Louis was sitting in a chair muttering to himself. But he looked okay. Just a flesh wound.
Moy was in his chair, his hands bound behind him. Theo was tied to the marble table and going nowhere. Jack aimed the gun at Jordan Carr’s chest. “You’ve got thirty seconds to tell us about Bryce or I’m going to start shooting holes in you.”
ALL THE WAY DOWN THE STAIRS and through the corridor they could hear the chant of the crowd initiated by his management team:
They paraded into the hall, Gavin leading the way, his hands bound behind him, Jordan Carr in tow, also bound. And behind him came Jack with the gun and flanked by Louis and Rene. Teddy was back in Moy’s office enjoying a view of the underside of his father’s pink marble table.
For a moment, cheering flared up as people at the rear of the hall spotted Moy. But instantly it began to mute as people saw the spectacle of him being led at gunpoint to the podium. In the distance the sound of police sirens from Jack’s 911 call. But he had plenty of time before they arrived.
At the microphone, he introduced himself, then said he would like to make an announcement. He felt for the lump in the breast pocket of his sportcoat and he removed the small silver MP3 recorder that Vince had given him.
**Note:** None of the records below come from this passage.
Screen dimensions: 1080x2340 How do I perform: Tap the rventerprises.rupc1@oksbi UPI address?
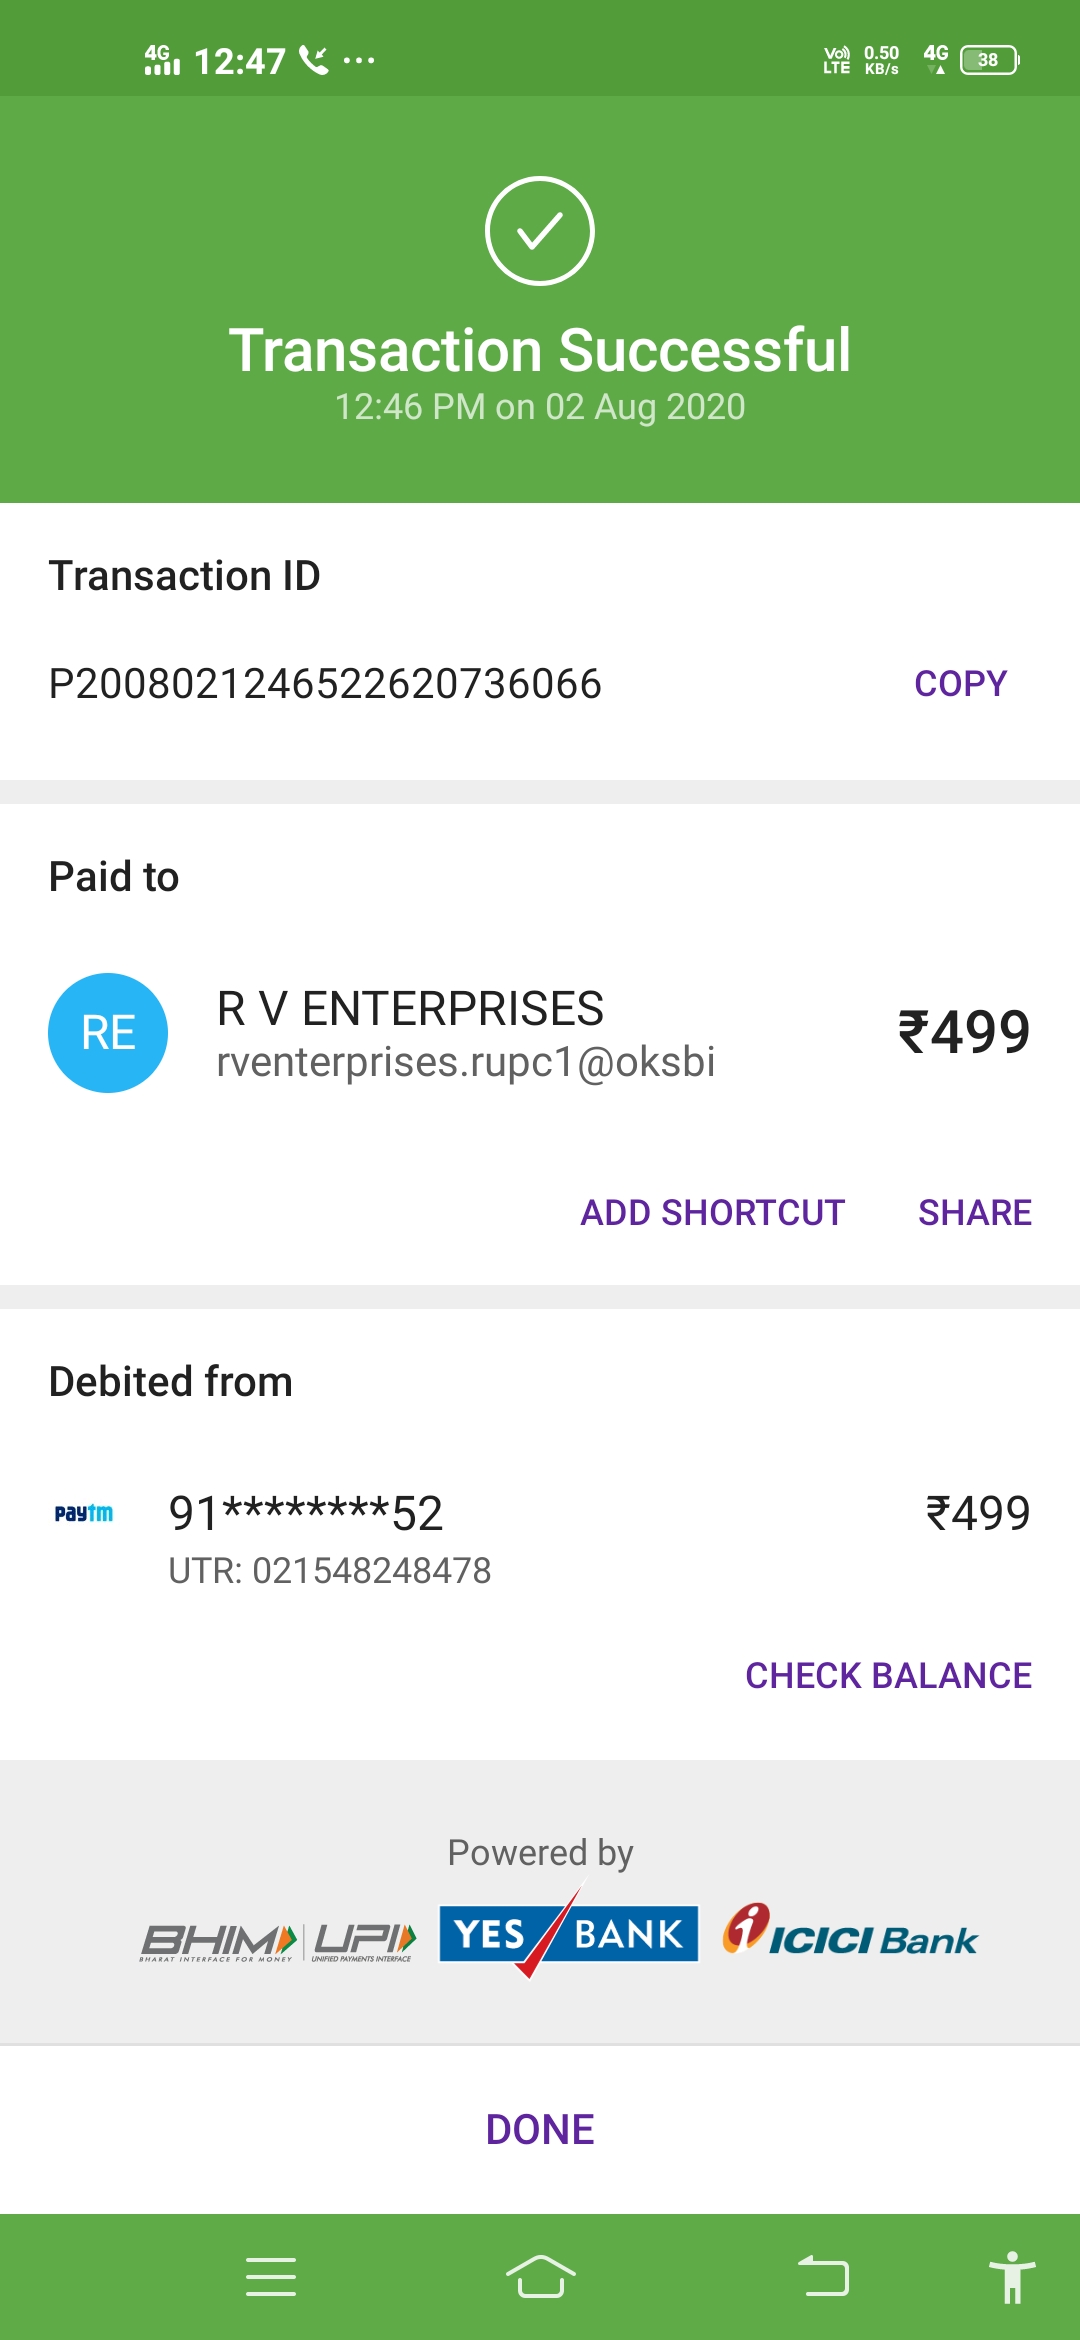click(x=466, y=1062)
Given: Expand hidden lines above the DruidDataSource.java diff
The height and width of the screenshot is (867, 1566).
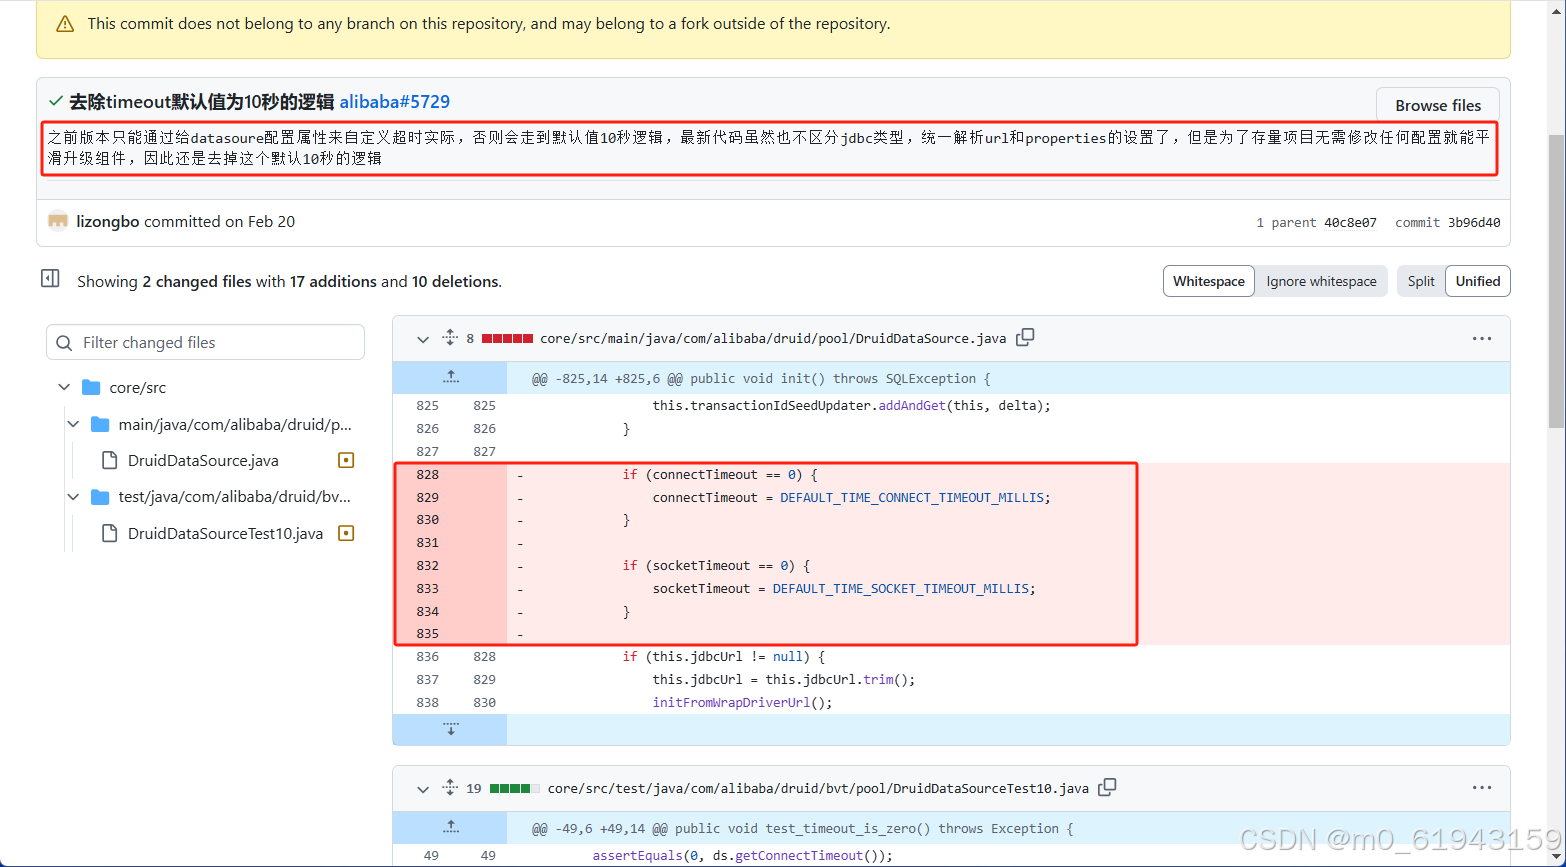Looking at the screenshot, I should coord(450,376).
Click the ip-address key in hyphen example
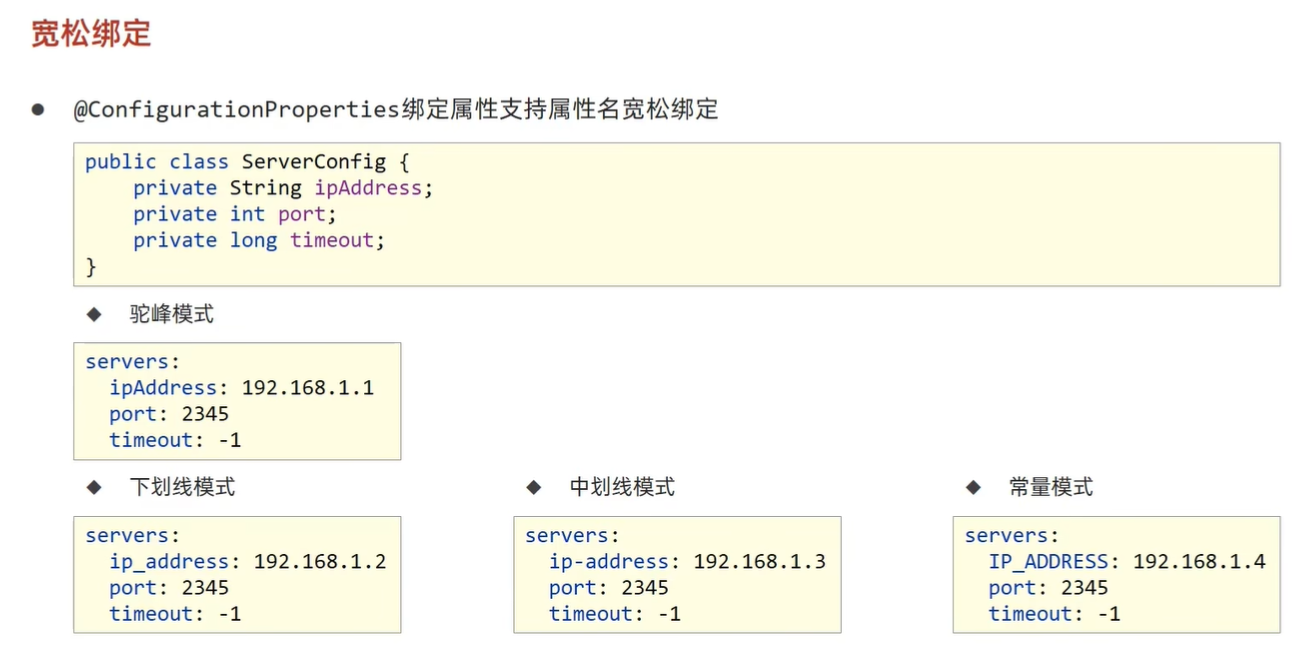Viewport: 1302px width, 650px height. pyautogui.click(x=609, y=562)
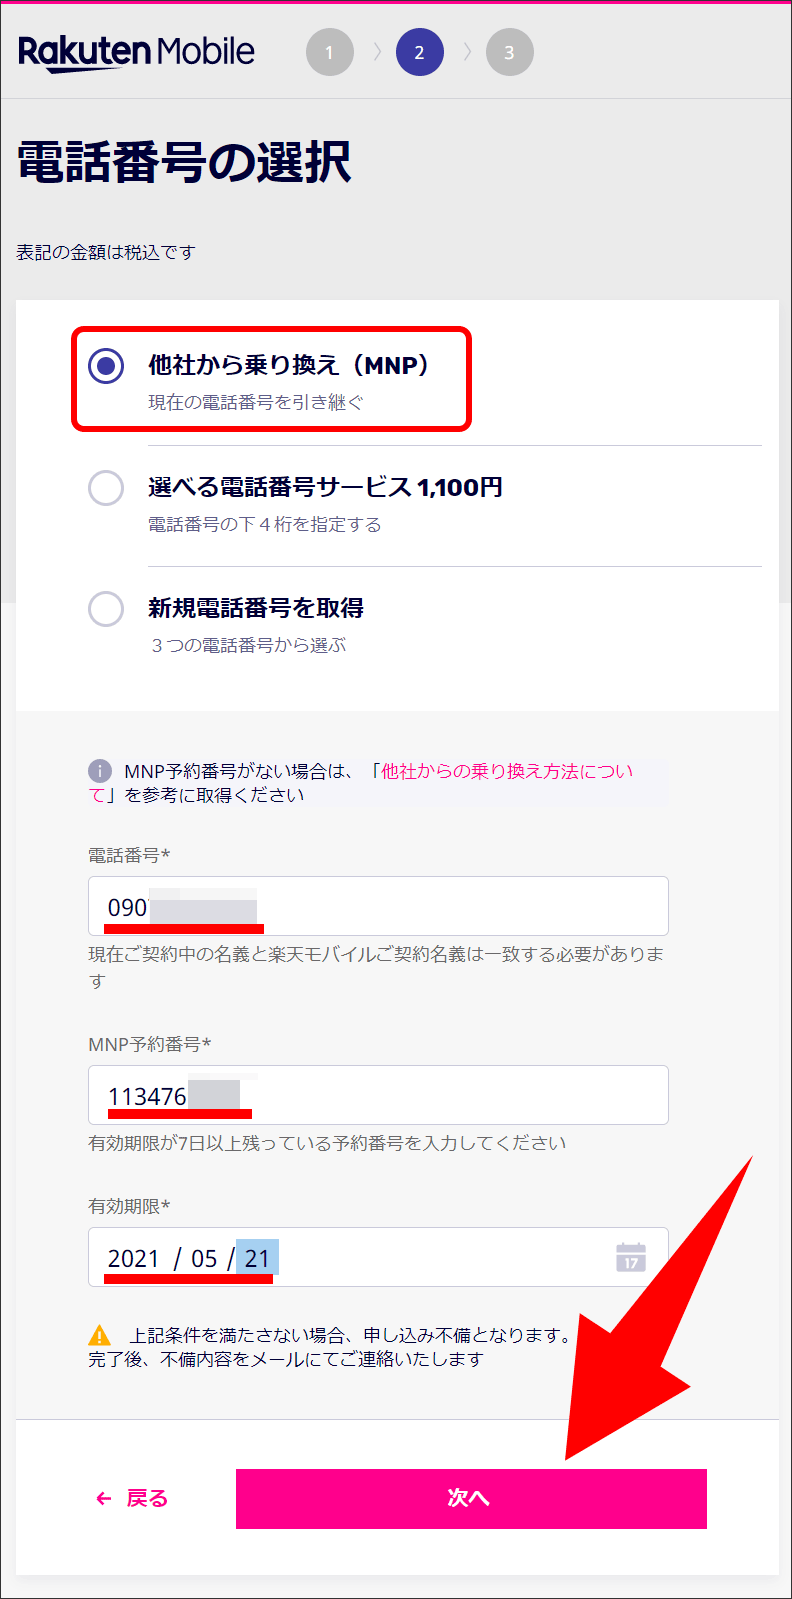
Task: Click the 次へ button
Action: (x=471, y=1498)
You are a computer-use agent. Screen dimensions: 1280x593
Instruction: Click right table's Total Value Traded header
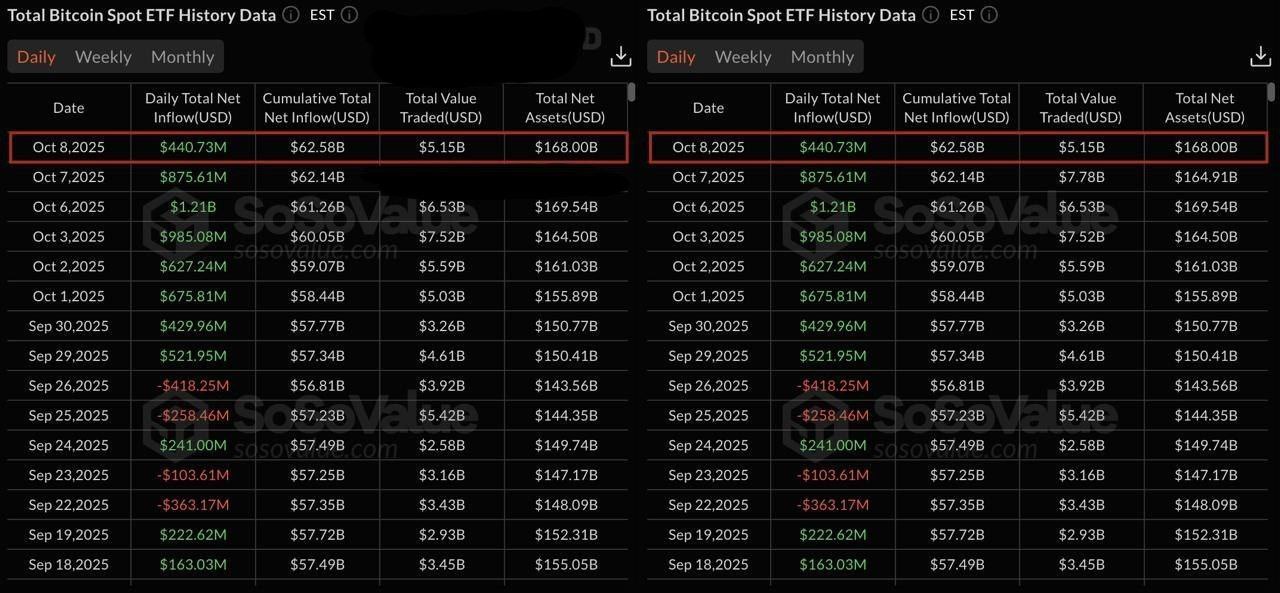pyautogui.click(x=1081, y=108)
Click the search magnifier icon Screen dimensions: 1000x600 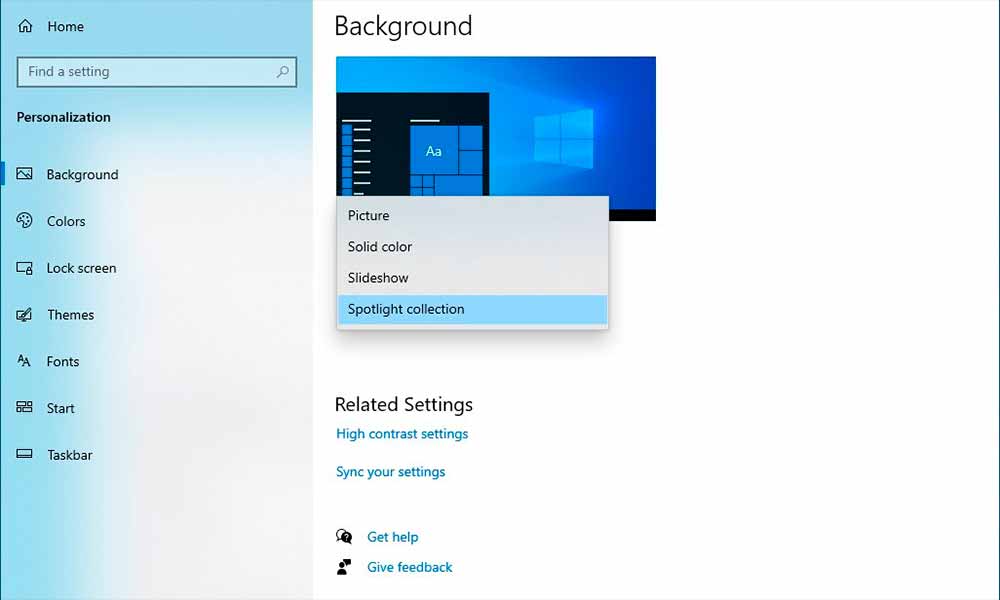283,72
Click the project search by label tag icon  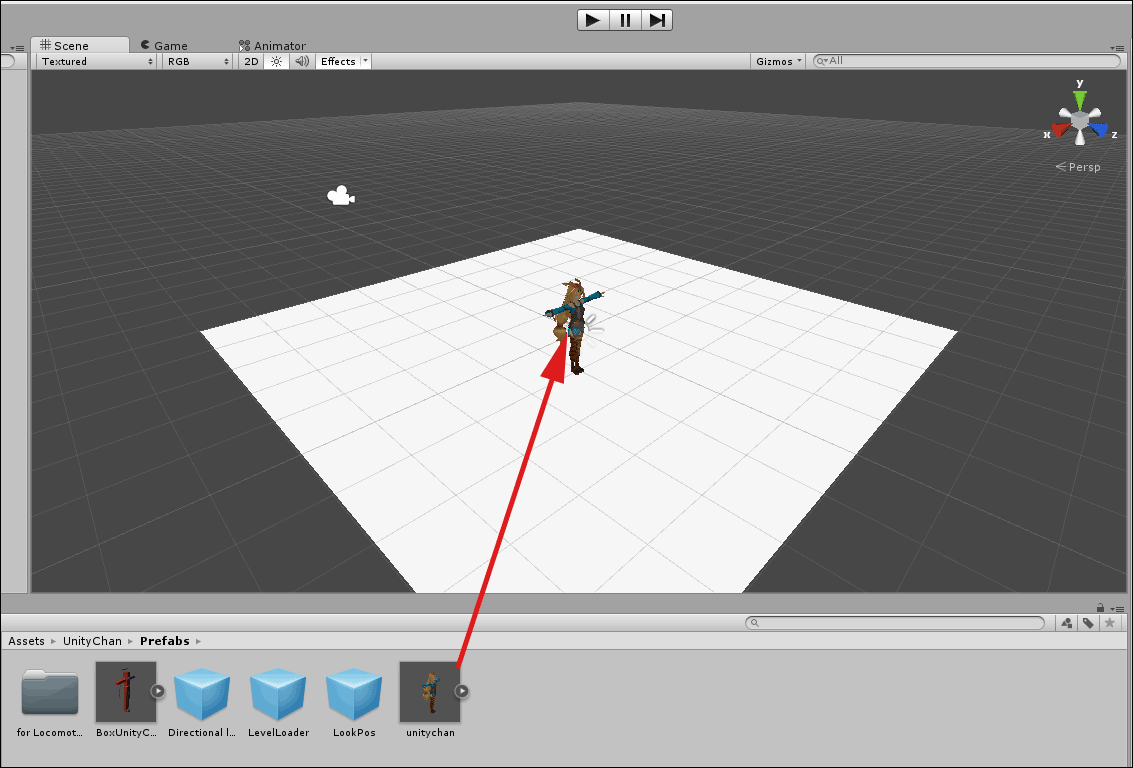pos(1087,623)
He held it up to the microphone and pressed Play.
Epilogue
Homer’s Island
A SMALL SIGN ON THE beach read BEWARE OF JELLYFISH!
“Nice timing,” Jack said, and handed Rene a plate.
They sat on beach chairs by the water’s edge picnicking on shish kebab, stuffed grape leaves, pilaf, and stewed vegetables.
“In the late sixties, she was on a marine science panel in Cambridge with Jacques Cousteau—something about the threat of industrial pollution and global warming on the oceans of the world. Thaddeus Sherman was impressed, and they started talking. One thing led to the next, and he invited her to stay here because it was the only place in the northeast where Caribbean sea life shows up. One visit, and she fell in love with the place and started collecting specimens.”
Jack poured two glasses of chardonnay.
“Sounds like she was a very special woman.”
“I think she was.” They clicked glasses.
Today was the thirty-first anniversary of Rose Sarkisian’s death.
“She apparently had an affair with Gavin Moy, who was more her type—academically speaking—than the man she married. Who knows? Records say they were in divorce proceedings before he was killed in a plane crash. They hid that fact on the gravestone to save face.”
Jack also learned that Rose had specialized in the therapeutic properties of marine toxins. After having bagged some Solakandjis, she had chemical assays done on the toxin and found that the compound demonstrated beneficial properties on the neurological system. When Moy decided to start researching these neurological properties, Rose went to work with him as a partner. They apparently became lovers. And when she became pregnant with Jack, she insisted that he either marry her or provide financially for Jack’s upbringing. Moy refused. They fought, and she was killed. Moy and his people went on to develop an FDA application of the compound for the treatment of dementia. But Rose Sarkisian was the prime mover. She had identified the agent and its therapeutic properties with lab mice.
And that stuffed animal was what she had made for her little boy.
Jack looked out over the water to Skull Rock and the glittering azure expanse beyond. And for a moment he thought he heard thunder.
“I didn’t know that Nick knew your mother. He never said anything.”